I asked him to show me the data he had to show me the duration of his query against the database. He explained that he didn't have data, he had just timed his application from button push to results showing up on the screen. He believed that because there could be nothing wrong with his code, then it just *had* to be the database that was causing his problem.
I ran his query against the database, and the results set came back in just a few milliseconds. No change to the database was going to make his four-minute query run faster. I told him to go find the cause that was happening between the database and the application. It wasn't my problem.
He eventually discovered that the issue was a complex one involving duplicate IP addresses and other network configuration issues in the development lab.

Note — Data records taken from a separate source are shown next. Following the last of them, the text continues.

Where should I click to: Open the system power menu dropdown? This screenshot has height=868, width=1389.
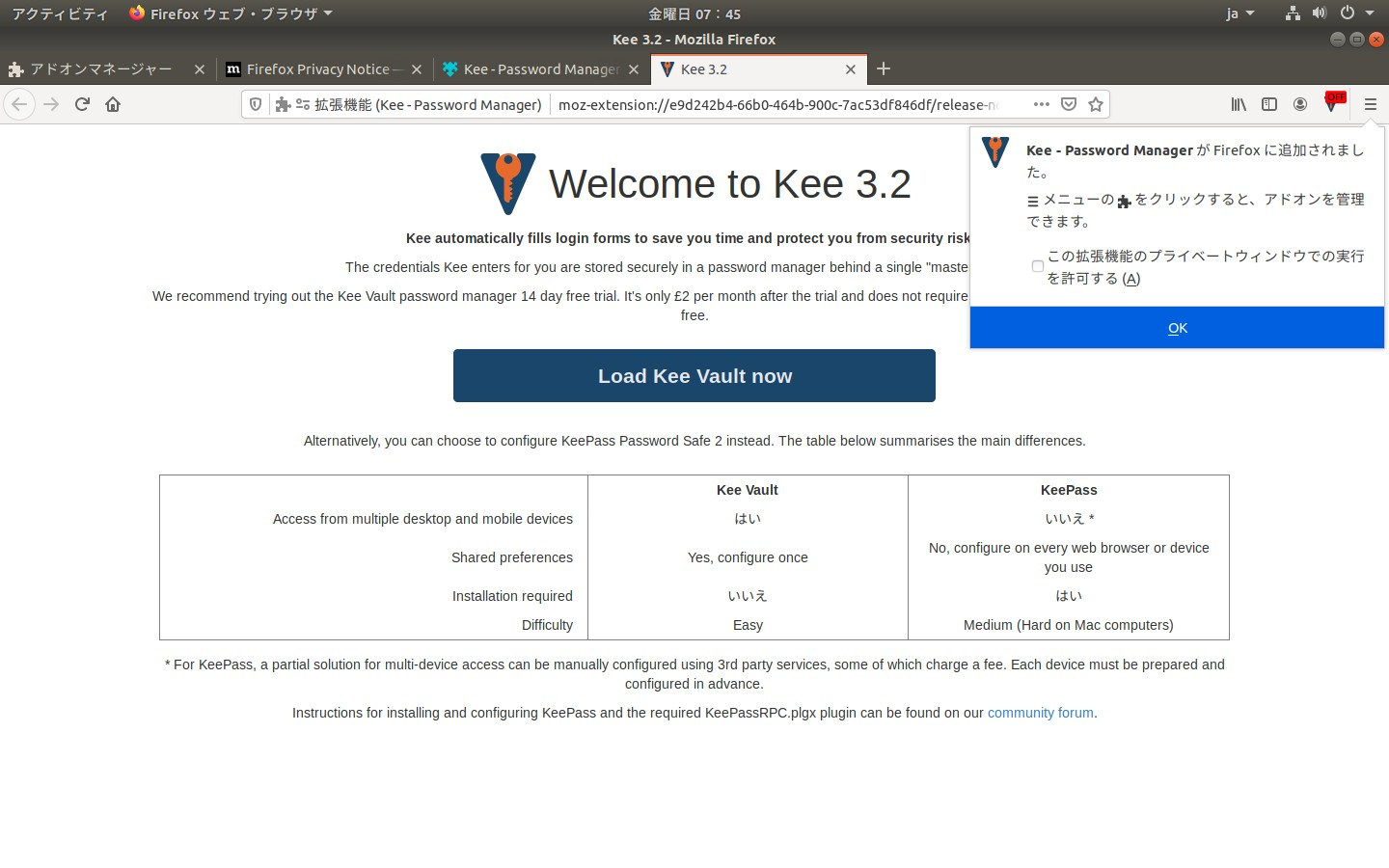1356,14
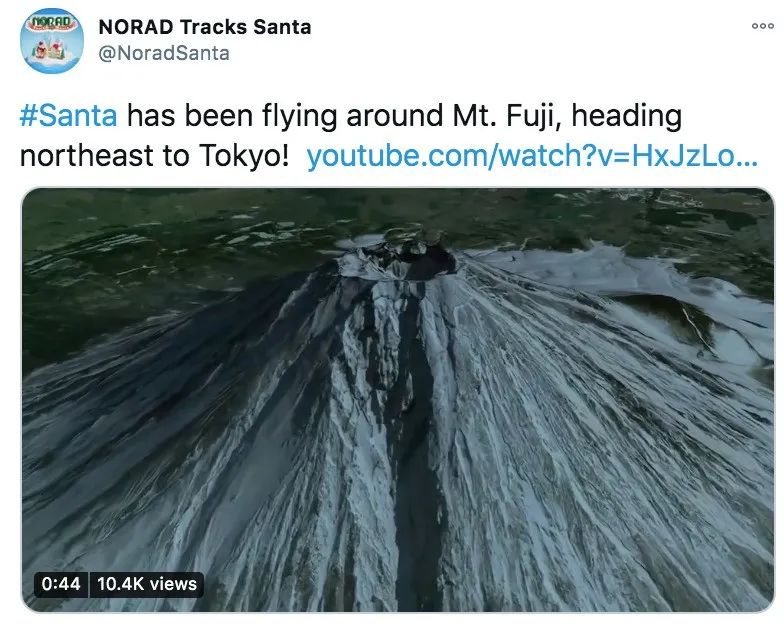
Task: Open the three-dot more options menu
Action: (x=762, y=26)
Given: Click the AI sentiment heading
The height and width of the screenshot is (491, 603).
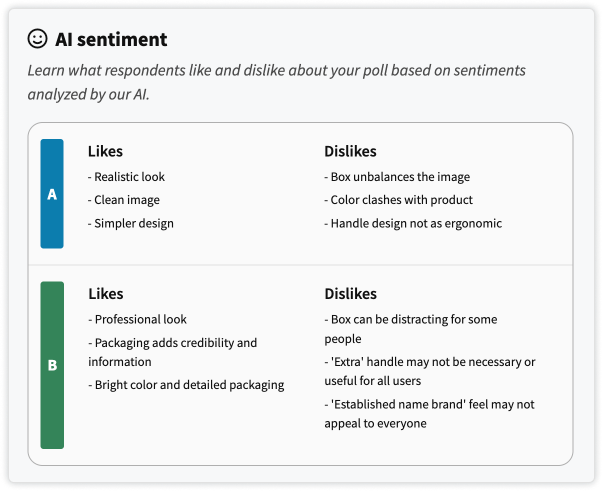Looking at the screenshot, I should tap(111, 40).
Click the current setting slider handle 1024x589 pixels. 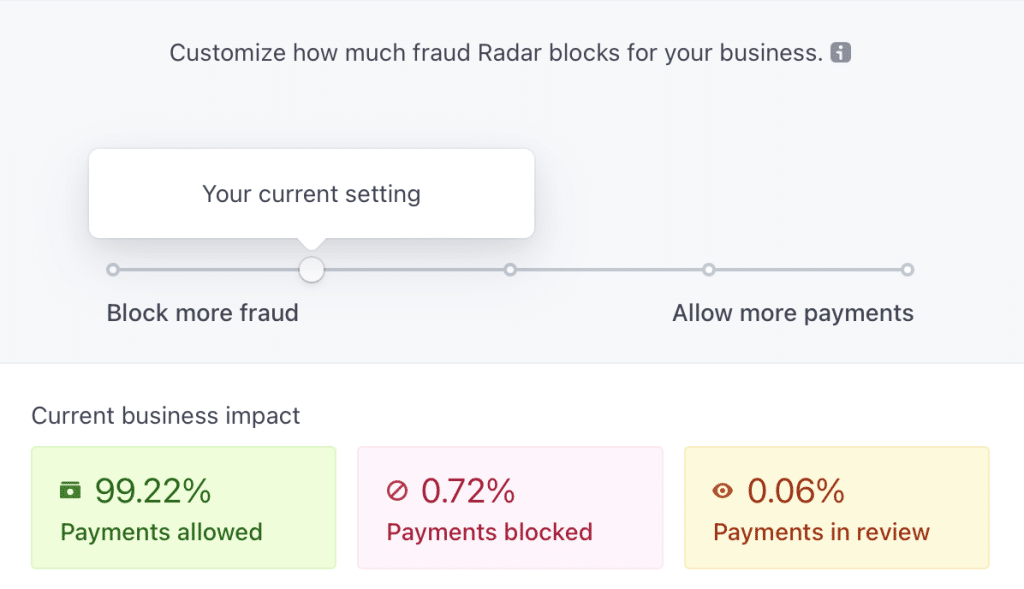[312, 270]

Looking back on that interaction, I realize that this is how most of us in IT work: someone brings us a problem, ("the system is slow"), we look into our tools and our data and make a yes-or-no answer about whether we caused it. If we can't find a problem, we close the ticket or send the problem over to another IT group. If we are in the database group, we send it over to the network or storage guys. If they get the report, they send it over to us. These sort of silo-based responses take longer to resolve, often lead to a lot of chasing down and re-blaming. It costs time and money because we aren't responding as a team, just a loose collection of groups.
Why does this happen?
The main reason we do this is because typically we don't have insights into anyone else's systems' data and metrics. And even if we did, we wouldn't understand it. Then we throw in the fact that most teams have their own set of specialized tools and that we don't have access to. I had no access to network monitoring tools nor permissions to run any. It wasn't my job.
We are typically measured and rewarded based on working within our own groups, be it systems, storage, or networks, not on troubleshooting issues with other parts of infrastructure. It's like we build giant walls around our "stuff" and hope that someone else knows how to navigate around them. This "not my problem' response to complex systems issues doesn't help anyone.
What if it didn't have to be that way?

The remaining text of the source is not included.